- **EXERCISE GOAL**
Print exactly the lines that run from the first line of the material to the line containing "This screenshot has width=579, height=312.", both ends included, and skip the pictures.
******
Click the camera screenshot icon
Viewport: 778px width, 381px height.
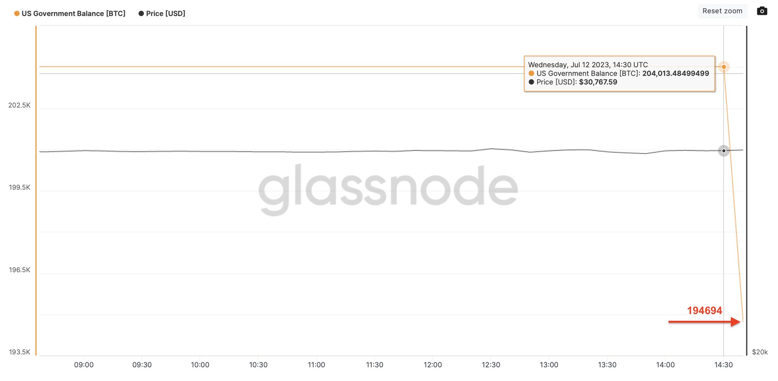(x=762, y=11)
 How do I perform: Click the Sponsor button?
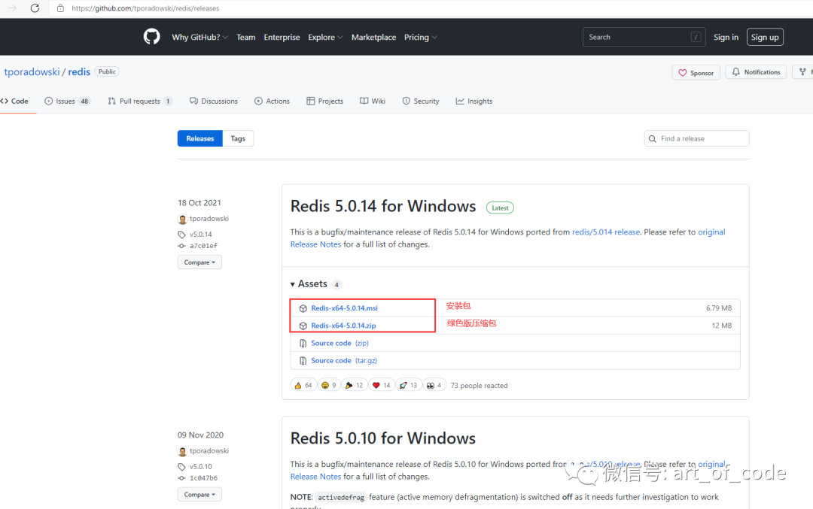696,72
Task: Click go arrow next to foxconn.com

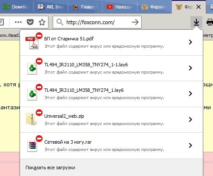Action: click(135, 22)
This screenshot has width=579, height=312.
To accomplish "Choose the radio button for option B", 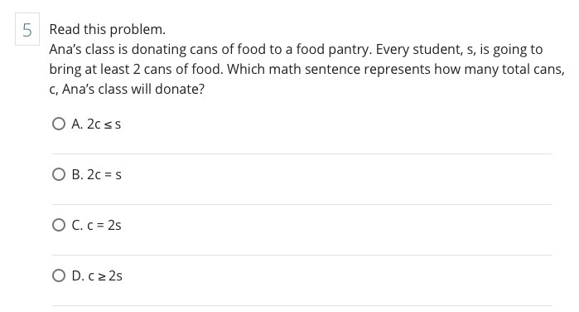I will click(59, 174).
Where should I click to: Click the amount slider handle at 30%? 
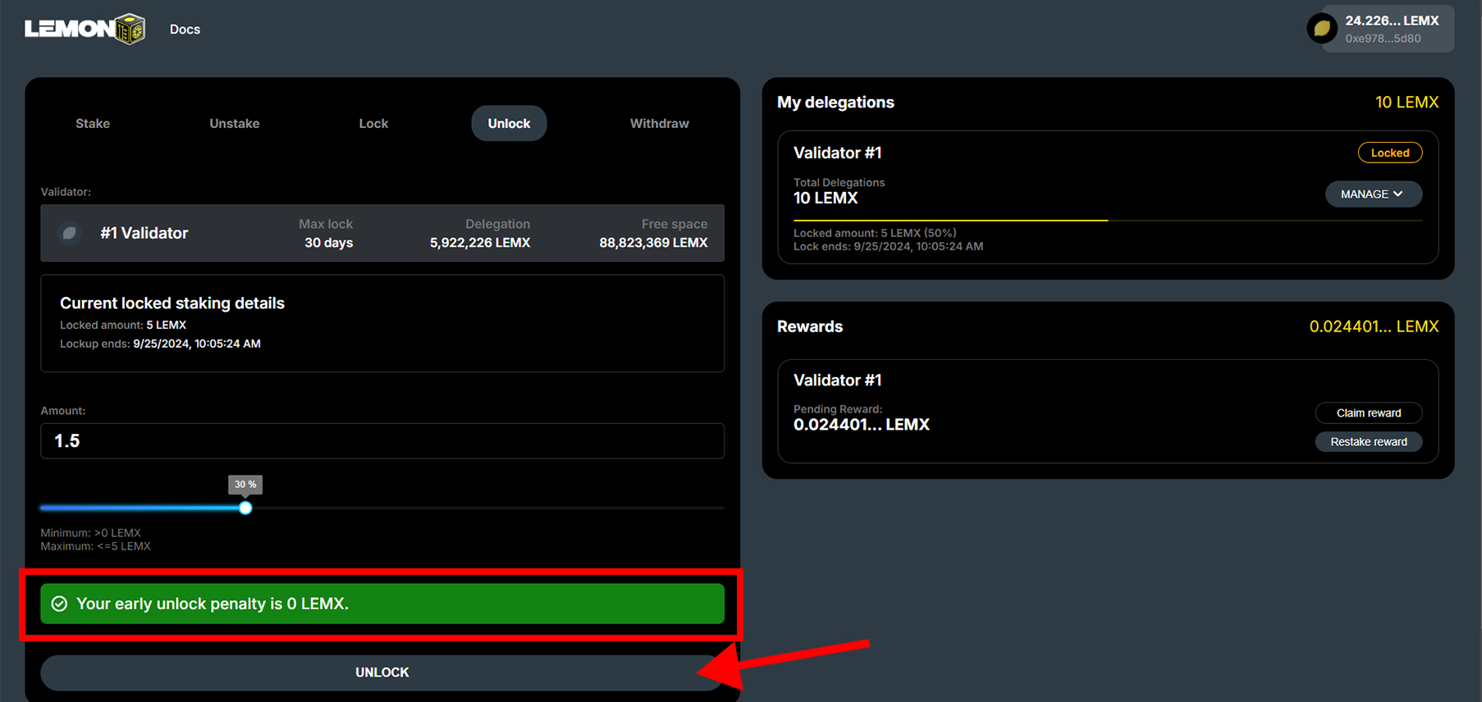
******
- **OUTPUT**
Click the camera screenshot icon
Viewport: 778px width, 381px height.
(x=762, y=11)
 How do I perform: Click the Sponsor button?
696,72
Task: Click go arrow next to foxconn.com

Action: click(135, 22)
This screenshot has width=579, height=312.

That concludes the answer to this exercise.